In the last year, I’ve had mechanic help come in now and then to help out. Between he, I and my shop rat – things start to get out of place with good used parts, new parts, and complete garbage laying around – instead of put away properly. Getting stuff done has taken a priority to organization and putting parts, tools, and supplies away. Currently I’m going through the shop and putting stuff away, and trying to improve organization. Yesterday I spent the first couple of hours putting good parts away, and bad parts in garbage. There was a lot of both. Then I started reorganizing the electrical crash cart, which was a total mess. I got rid of the bad short wires thrown in the cart and wound up good short pieces, sorted and bagged connectors which, somehow got unsorted. I put switches and fuses; shrink tubes and relays; and connectors in cases.

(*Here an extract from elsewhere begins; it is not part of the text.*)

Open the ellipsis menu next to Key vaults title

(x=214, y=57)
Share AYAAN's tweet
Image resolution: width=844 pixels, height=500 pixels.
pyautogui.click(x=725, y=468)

I still have six other crash carts to straighten out, but this was the worst of them. On my stacker, the door cabinet was mounted very low because of some plates I used to mount a puck lock system.

It interfered with the golf cart when loaded. So it got mounted higher today after cutting a relief hole in the back.

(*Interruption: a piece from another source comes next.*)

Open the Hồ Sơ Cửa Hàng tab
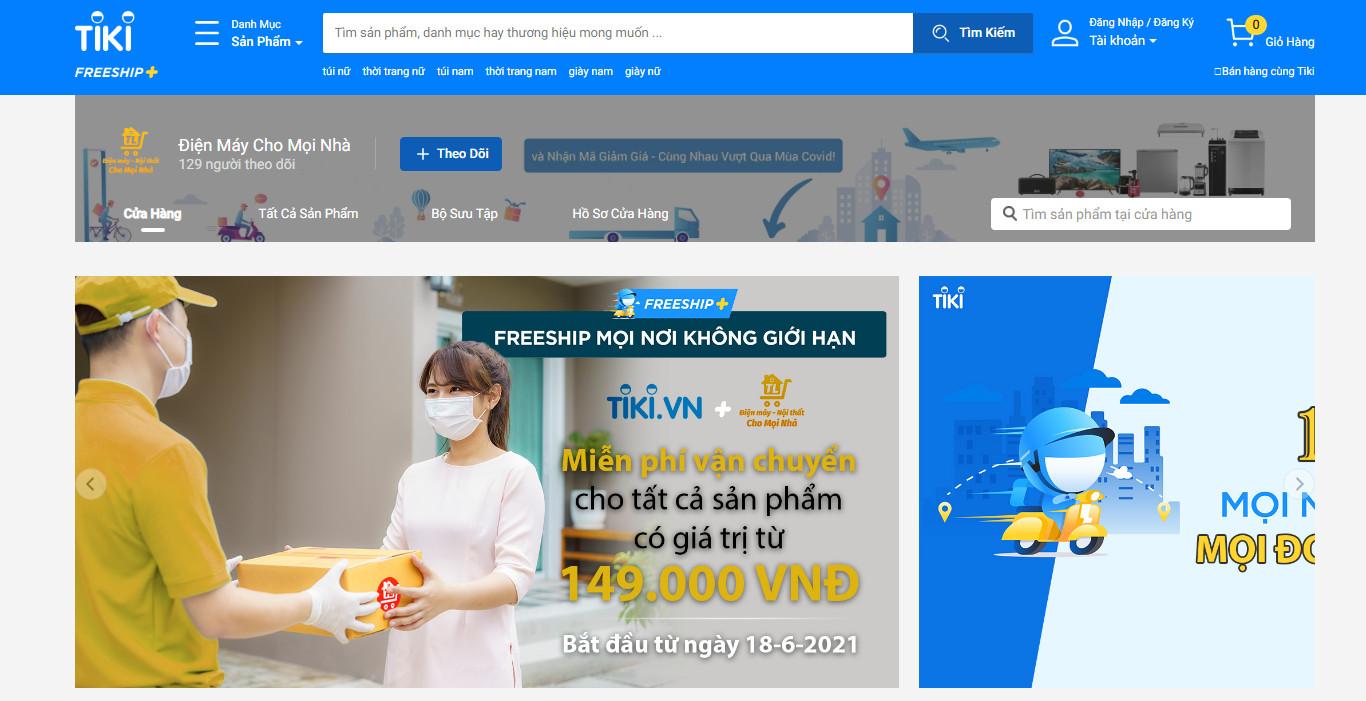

Also in the stacker, the aircraft cargo track that got ripped up when I had to lock up the brakes with a car on the lift – had a new one cut, edges ground smooth, bent to fit beaver tail, and screwed down with new screws, lock washers and nuts.

The Magnum has been sitting for a couple of years. Recently the gas was drained, carb rebuilt and car running and tuned before replacing the carpet and seats. It drives great, but brakes were horrible. Originally it was suspected to have been the master cylinder – so that was removed and inspected. It was fine and the brakes bled and adjusted. Brakes still sucked so car was jacked up and both rear wheels still turned while brakes were applied. Since the they bled fine, it is suspected that the pistons are froze up inside from sitting so long – and ones are on the way.

Also in the “spent a lot of time and money fixing the wrong items” department, the hydraulic clutch on my 99 Drifter 1500 motorcycle was slipping. It got replaced last month. Now it has a slight delay engaging. Bleeding didn’t help so I bought a used master cylinder and a rebuild kit as new is made of unobtainium. It was rebuilt and put on, but same issue existed. the slave cylinder was bled, and same thing. The hose between the two was removed. While 150 psi of air was introduced at one end, less than ten psi comes out of the other end – meaning 20 years has degraded the hose and its collapsed. It too is made of unobtainium, so I’ll have to take someplace that can take a hose with banjo fittings.